PDE 2031 sinaliza 75 GW de expansão na década

Projeção é de investimentos de R$ 528 bilhões, geração centralizada deverá saltar de 179 GW para 220 GW ao final do período

O Ministério de Minas e Energia lançou nesta segunda-feira, 24 de janeiro, a Consulta Pública nº 119/2022, para aprimoramento do Plano Decenal de Expansão de Energia 2031. As contribuições podem ser feitas até o dia 23 de fevereiro, utilizando o formulário disponibilizado no site do MME. A previsão inicial do PDE é de investimentos de R$ 528 bilhões em energia elétrica no período. A geração centralizada terá a maior parte dos recursos, com R$ 292 bilhões, sendo seguida pela geração distribuída, com R$ 135 bilhões. A transmissão terá 101 bilhões. Somando os valores de petróleo, gás e biocombustíveis, o PDE sinaliza com investimentos de R$ 3,2 trilhões.

Na parte de geração, a minuta do PDE destaca que o ano de 2021 foi marcado pela crise hídrica que atingiu principalmente o subsistema Sudeste/ Centro-Oeste. A capacidade instalada deve saltar de 200 GW em 2021 para 275 GW em 2031. Do total, 229 GW ou 83% serão de fontes renováveis, enquanto 46 GW, ou 17%, serão oriundos de fontes não-renováveis.

A previsão do plano é que a geração centralizada crescerá 41 GW até 2031, indo a 220 GW. O PDE também prevê que a geração distribuída tenha um grande salto em 2031, saindo dos atuais 8 GW para 37 GW, totalmente renováveis. Já a autoprodução crescerá 5 GW no período, chegando a 18 GW.

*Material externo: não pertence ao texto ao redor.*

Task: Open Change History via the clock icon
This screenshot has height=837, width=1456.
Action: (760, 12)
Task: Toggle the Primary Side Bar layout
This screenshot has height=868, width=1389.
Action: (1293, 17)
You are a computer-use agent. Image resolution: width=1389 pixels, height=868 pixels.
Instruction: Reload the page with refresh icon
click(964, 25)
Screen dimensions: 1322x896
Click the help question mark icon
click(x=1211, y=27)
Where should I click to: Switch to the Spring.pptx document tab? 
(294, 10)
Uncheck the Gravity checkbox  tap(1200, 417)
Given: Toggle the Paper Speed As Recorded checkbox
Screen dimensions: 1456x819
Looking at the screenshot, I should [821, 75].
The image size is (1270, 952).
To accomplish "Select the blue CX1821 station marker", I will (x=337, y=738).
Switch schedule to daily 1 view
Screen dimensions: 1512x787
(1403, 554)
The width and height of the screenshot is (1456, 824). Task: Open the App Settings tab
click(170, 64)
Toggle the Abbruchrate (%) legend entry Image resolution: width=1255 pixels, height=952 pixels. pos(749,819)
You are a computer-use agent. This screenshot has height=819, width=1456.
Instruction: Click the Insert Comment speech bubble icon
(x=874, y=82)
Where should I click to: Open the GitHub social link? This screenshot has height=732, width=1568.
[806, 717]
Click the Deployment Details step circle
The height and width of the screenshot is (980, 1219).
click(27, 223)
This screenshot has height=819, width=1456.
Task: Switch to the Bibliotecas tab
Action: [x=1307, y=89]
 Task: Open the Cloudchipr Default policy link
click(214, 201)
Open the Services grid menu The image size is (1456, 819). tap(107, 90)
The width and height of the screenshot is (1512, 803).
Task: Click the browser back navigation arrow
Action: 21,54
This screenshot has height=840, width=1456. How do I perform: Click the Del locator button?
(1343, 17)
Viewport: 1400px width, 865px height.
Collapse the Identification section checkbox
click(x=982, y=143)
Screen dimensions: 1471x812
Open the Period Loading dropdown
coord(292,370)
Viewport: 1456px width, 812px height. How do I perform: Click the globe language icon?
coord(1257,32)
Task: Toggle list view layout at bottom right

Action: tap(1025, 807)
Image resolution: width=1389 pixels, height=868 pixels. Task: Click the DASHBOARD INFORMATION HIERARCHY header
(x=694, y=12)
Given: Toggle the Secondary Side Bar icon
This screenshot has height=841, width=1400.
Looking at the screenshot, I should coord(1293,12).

Por fonte, a expansão do PDE 2031 traz um indicativo de 4.947 MW em UHEs , sendo que destes, 4.297 MW serão obtidos por meio de modernização de usinas existentes em todas as regiões do Brasil e ainda mais uma central de 650 MW na região Norte. O montante já contratado de UHEs até 2031 é de apenas 245 MW. Para PCHs e CGHs o indicativo é de 2.700 MW nos subsistemas Sudeste/Centro-Oeste e Sul. A fonte já tem 635 MW contratadas em 47 usinas principalmente nas regiões Sul, Sudeste e Centro-Oeste. No total a fonte hídrica deverá recuar para menos da metade de toda a matriz elétrica nacional.

O indicativo de 2031 para as UTEs não-renováveis é de 25.024 MW, sendo 22.624 MW de usinas a gás natural em todas as regiões, 1.000 MW de térmica nuclear no Sudeste e 1.400 MW de térmica a carvão mineral no Sul. A usina de Angra 3 aparece como contratada. As UTEs não renováveis terão 700 MW, sendo 400 MW em centrais movidas a bagaço de cana e 300 MW de resíduos sólidos urbanos no subsistema SE/CO.

A eólica, fonte que mais se desenvolveu na última década, tem expectativa de expansão de 10.689 MW, sendo 6.345 MW contratados em 183 parques e um indicativo de mais 4.344 MW, com foco no Nordeste. Já a expansão prevista para a solar é de 5.814 MW, com 3.114 MW contratados no Nordeste e no Sudeste e um indicativo de outros 2.700 MW no subsistema SE/CO.

A sinalização para a transmissão é de 33.633 km. Há 17.361 quilômetros previstos para entrar em operação até 2026. A  análise socioambiental de 269 LTs traz 25.086 quilômetros de extensão, espalhados por 4.686 km no Norte, 3.917 km no Nordeste, 1.524 km no Centro-Oeste, 9.951 km no Sudeste e ainda 5.008 km no Sul.

Na parte de gás natural, a demanda para UTEs considera instalações existentes, a saída de usinas pelo término dos contratos e a contratação de novas térmicas. No horizonte do estudo são esperadas a entrada em operação das UTEs Marlim Azul, GNA II, Barcarena, Jaguatirica, Prosperidade II, entre outras. Também são previstas UTEs vencedoras de leilões de energia ocorridos no ano de 2021. A projeção da demanda de gás é calculada com a soma das projeções de demanda não termelétrica e da demanda termelétrica.

Ao final do período, a razão entre a demanda média e a demanda máxima tem um aumento em relação aos valores históricos, devido à entrada de UTEs com maior percentual de inflexibilidade. O plano decenal prevê dois gasodutos de transporte. um previsto no Rio de Janeiro e um indicativo no Ceará. No escoamento, serão três gasodutos, um já está previsto no Sudeste e dois indicativos, no Sudeste e no Nordeste.